DEPRESSION TREATMENT
Serotonergic stimulation through 5-HT2A receptors reduces the release of dopamine and noradrenaline, while 5-HT2A antagonism increases the release of dopamine and noradrenaline by eliminating this indirect reduction (disinhibition). Numerous laboratory studies have shown increased dopamine and noradrenaline release in the rat prefrontal cortex given 5-HT2A antagonists. The effect of 5-HT2A antagonism on the prefrontal cortex is important for improvement in negative, cognitive and depressive symptoms.[38]
5-HT1A receptor activity through postsinaptic receptors leads to suppression of serotonergic neurons. 5-HT1A partial agonism (weak effect), observed with atypical antipsychotics (drugs with high antiserotonergic efficacy), is thought to contribute to anxiolytic and antidepressant effect by filling presinaptic serotonin stores, i.e. increasing serotonin neuronal disinhibition.[39] Decreased serotonin levels in the synaptic rift cause depression. In order to prevent serotonin reduction, the retrieval system must be inhibited. Some inhibitors that inhibit this system are specific in that they do not inhibit the active intake system on norepinephrine neurons.[40] Depression can occur in a lack of serotonin or in the excess of norepinephrine. Therefore, the drugs to be used in the treatment process should be in accordance with the mechanism of serotonin-norepinephrine. The most commonly examined specific inhibitor of the serotonin neuron pump is fluoxetin (Lilly 110140). Given fluoxetin or other specific serotonin intake inhibitors, a decrease occurs in the serotonin cycle, and the rate of firing of single neural units in the serotonin-rich raphe region of the brain decreases.[40]
The first antidepressant drugs, TCA and monoamine oxidase inhibitors (MAOI) were discovered through clinical observations. These first-generation drugs have been shown to be very effective. Because when developing serotonergic or noradrenergic mechanisms, sometimes they can improve both mechanisms. Unfortunately, TCAs have also been found to block histamine, cholinergic and alpha 1-adrenergic receptor regions, resulting in undesirable side effects such as weight gain, dry mouth, constipation, lethargy and dizziness. MAOI, on the other hand, was observed to interact with Tyramine and cause fatal hypertension.[41] The most commonly prescribed agents are SSRI. SSRI increases serotonergic neurotransmision, but their side effects are also seen.[42] By increasing extracellular serotonin, they disrupt energy balance and often worsen symptoms during acute treatment.[21]

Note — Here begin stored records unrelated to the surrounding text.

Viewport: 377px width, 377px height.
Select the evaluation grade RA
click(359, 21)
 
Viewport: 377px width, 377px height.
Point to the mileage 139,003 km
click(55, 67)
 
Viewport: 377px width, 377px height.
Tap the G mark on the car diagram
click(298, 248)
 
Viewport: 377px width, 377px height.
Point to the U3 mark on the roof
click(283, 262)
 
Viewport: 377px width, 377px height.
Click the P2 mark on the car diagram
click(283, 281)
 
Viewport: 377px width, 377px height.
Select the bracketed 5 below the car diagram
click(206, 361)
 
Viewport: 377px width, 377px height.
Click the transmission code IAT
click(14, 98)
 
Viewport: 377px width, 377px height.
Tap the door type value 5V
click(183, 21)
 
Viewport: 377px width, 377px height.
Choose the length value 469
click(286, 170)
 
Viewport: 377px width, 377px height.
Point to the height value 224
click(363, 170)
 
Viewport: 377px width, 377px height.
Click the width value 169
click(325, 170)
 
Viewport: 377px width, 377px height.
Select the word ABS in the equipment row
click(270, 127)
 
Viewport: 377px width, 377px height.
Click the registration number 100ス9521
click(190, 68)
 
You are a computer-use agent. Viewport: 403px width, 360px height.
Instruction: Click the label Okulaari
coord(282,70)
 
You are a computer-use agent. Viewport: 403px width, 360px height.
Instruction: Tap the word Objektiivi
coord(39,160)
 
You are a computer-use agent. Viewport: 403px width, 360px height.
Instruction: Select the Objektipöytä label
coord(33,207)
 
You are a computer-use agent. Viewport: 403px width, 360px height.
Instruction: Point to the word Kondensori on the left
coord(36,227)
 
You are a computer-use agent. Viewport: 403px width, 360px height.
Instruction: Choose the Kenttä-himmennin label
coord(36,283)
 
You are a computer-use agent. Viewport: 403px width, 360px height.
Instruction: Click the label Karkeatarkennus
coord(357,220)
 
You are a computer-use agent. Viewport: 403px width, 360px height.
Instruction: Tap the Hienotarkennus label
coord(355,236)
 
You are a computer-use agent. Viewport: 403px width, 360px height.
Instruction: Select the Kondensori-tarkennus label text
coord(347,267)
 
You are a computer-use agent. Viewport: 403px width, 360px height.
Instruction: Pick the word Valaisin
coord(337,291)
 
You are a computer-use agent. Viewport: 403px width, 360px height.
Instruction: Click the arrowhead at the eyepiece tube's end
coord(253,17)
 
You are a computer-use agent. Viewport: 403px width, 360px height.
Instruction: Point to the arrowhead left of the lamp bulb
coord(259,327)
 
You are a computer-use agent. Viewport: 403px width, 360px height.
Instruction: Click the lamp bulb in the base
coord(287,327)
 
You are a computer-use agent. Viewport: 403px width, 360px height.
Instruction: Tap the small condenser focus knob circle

However, we can say that BDNF also plays an important role in depression. Over the past decade, several studies have consistently highlighted that BDNF is a key player in antidepressant action. An increase in hippocampal and cortical expression of BDNF mRNA is in line with the antidepressantlike response of traditional antidepressants such as SSRIs. Subsequent studies have shown that the infusion of single-sided BDNF into the ventricles or directly into the hippocampus is sufficient to induce a relatively rapid and continuous antidepressant-like effect.[24]
DISCUSSION-CONCLUSION
We can say that depression may occur in the excessive decrease in the amount of serotonin and in the excessive increase. 5-HT1A serotonin receptor, suppressor of serotonin release; The 5-HT2 receptor is a stimulating receptor. The 5-HT1A receptor reduces the amount of serotonin under normal conditions, while the 5-HT2 receptor increases the amount of serotonin. As a result of the fact that neither of these receptors works evenly, excessive decreases or increases in the amount of serotonin are observed, resulting in depression. In order to treat depression, the answer to whether the cause is serotonin excess or deficiency is very important. Serotonin deficiency may suggest that the 5-HT1A receptor functions with its own agonist, as well as the 5-HT2A receptor may have encountered its own antagonist and its function may have decreased. So a compound of 5-HT1A antagonist or 5-HT2 agonist can be used in serotonin deficiency. Likewise, MAO metabolism, another cause of serotonin decline, can be inhibited, and serotonin levels can be balanced. ECT or electroconvulsive therapy to increase BDNF and consequently neurotransmitter secretion by passing electric current through the brain is also a key method in depression and similar psychiatric disorders.